● Problem
In the sailing blog post below, turn the paragraph beginning "My transit from Goodland" into a short bulleted list that keeps its main facts.

● Document section
* Start *
Goodland to the Dry Tortugas

Calm day on the Gulf
Flat calm on the Gulf of Mexico

I have wrestled with what exactly to make out of this blog and have decided that since I am on a long sailing trip this is a sailing blog at least for the time being, and so I will include more of the actual sailing part of my travels.

Leaving Goodland
Sailing from the Calusa Island Yacht Club in Goodland, FL

My transit from Goodland to the Dry Tortugas started out from the Calusa Island Yacht club right at sunset on the 24th of March.  I was escorted out to Coon Key Pass by Ted and Sarah on the Little Manatee with Sarah snapping pictures the whole way–something that I am grateful for because it is very difficult to get an outside perspective of the boat while underway.  I had meant to leave earlier in the afternoon, but all of the last-minute chores combined to delay me late enough that I barely had adequate light to clear the pass.  I motorsailed to get out into deeper water before fatigue overtook me.

Little Manatee
Little Manatee escorted me all the way to Coon Key Pass

The tide was falling and I am sure that I touched bottom at least once where my chart showed that I should have had 5 feet.  It was just a kiss between keel and mud–not even enough to really be one hundred percent sure that I had really touched, but enough to change the motion of the boat in a way that I was sure wasn’t a wave.  That set me on edge for the next half hour until I had cleared the shoals at Cape Romano.  It was pitch black at this point and I was barreling southward at 5.5 knots with full sails and the engine running half throttle.  I sure didn’t want to get stuck in such an exposed location even in the settled weather that I was enjoying.  There was supposed to be enough water, so my only thought was to keep the boat moving and try to find a route out with only 6’s or higher on the chart.  Even though my boat only draws a little over 4 feet there was about a 1-foot chop running, which could be enough to make me touch in a spot that might otherwise have had just enough clearance.  I don’t have a depth sounder and often joke that I never know exactly how deep the water is until my keel touches the bottom–my fiberglass “depth sounder”.  On a dark night in shoal water it would be comforting to have a little digital readout telling me how much water was between my keel and the bottom, but there are also a thousand other complications that would be nice to have at one point or another…

As soon as I was past all of the shallows I cut the engine and enjoyed the velvety silence of the black, moonless night.  Cavendysh‘s speed dropped to 4.5-5 knots without the rackety, sooty diesel banging away.  Her masthead light eerily illuminated a swatch of water on alternate sides of the boat as she rolled.  The silty water looked only inches deep in the light from the tricolor.  I set the windvane to hold a southeasterly course; monitored things for a while; scanned the empty horizon; and then went below to get a quick nap.
* End *
● Given data
* Start *
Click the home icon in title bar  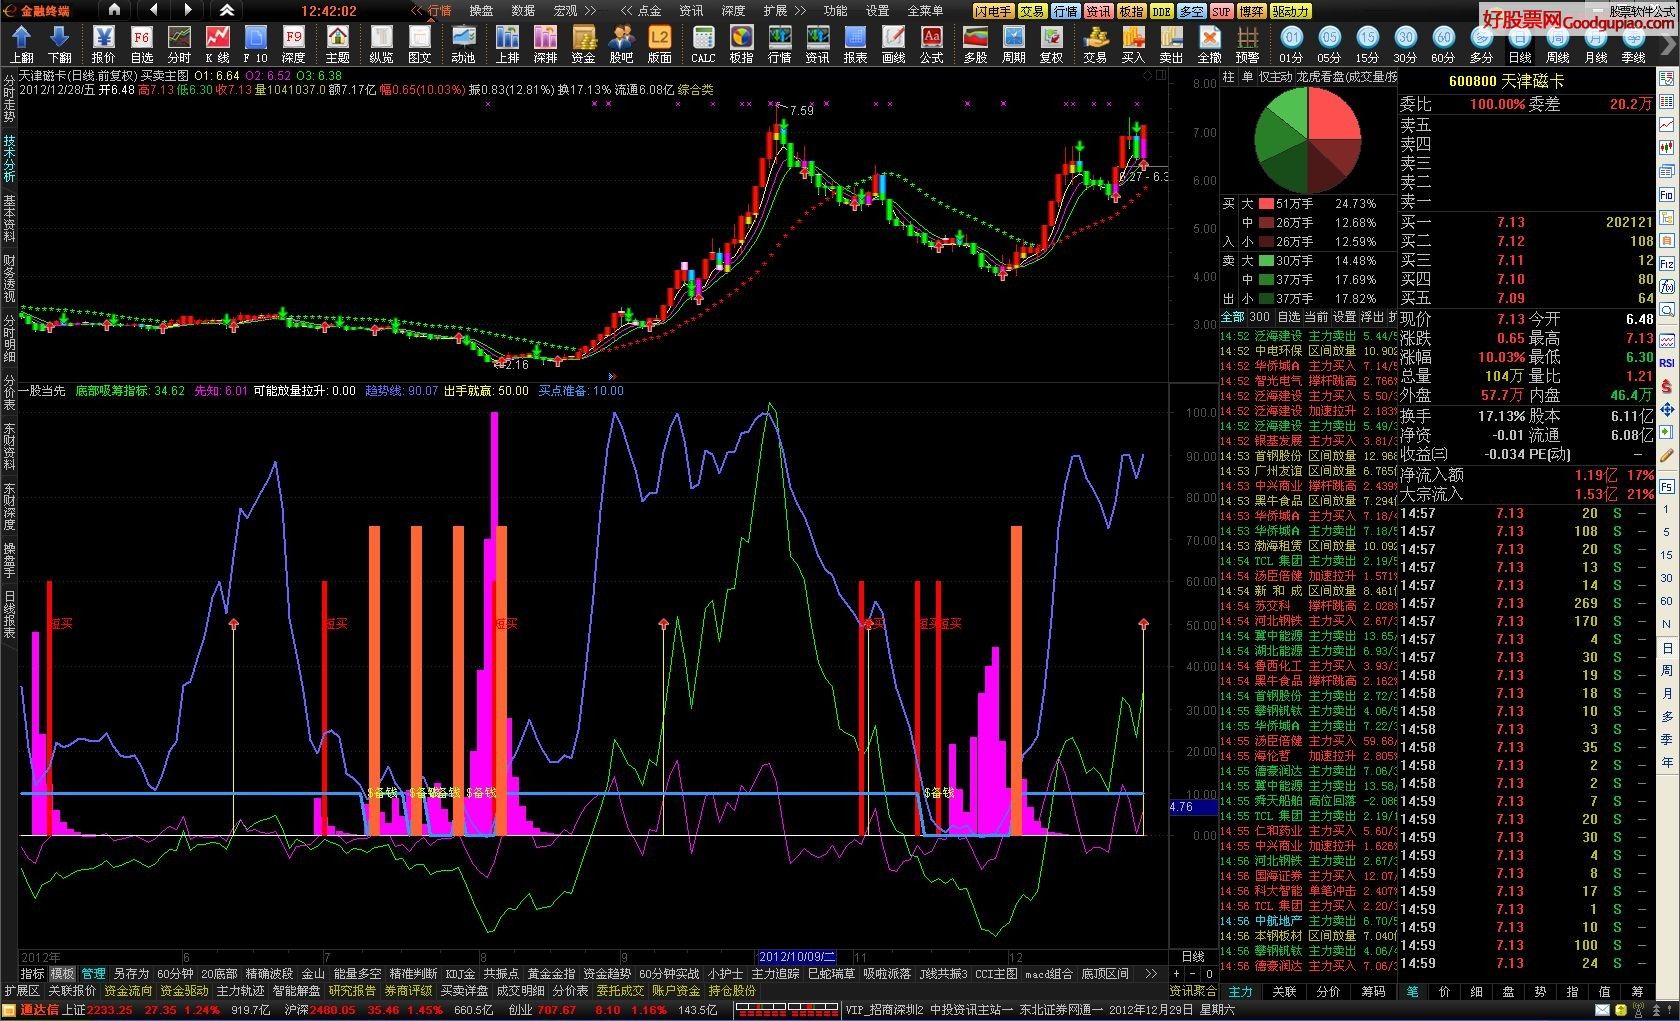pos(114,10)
* End *
● Result of the task
- Left the Calusa Island Yacht Club in Goodland at sunset on March 24, bound for the Dry Tortugas.
- Ted and Sarah on the Little Manatee escorted me to Coon Key Pass. Sarah took pictures the whole way, which I appreciated because it is hard to get an outside view of the boat while underway.
- Last-minute chores delayed my planned afternoon departure, leaving barely enough light to clear the pass.
- Motorsailed out to deeper water before fatigue set in.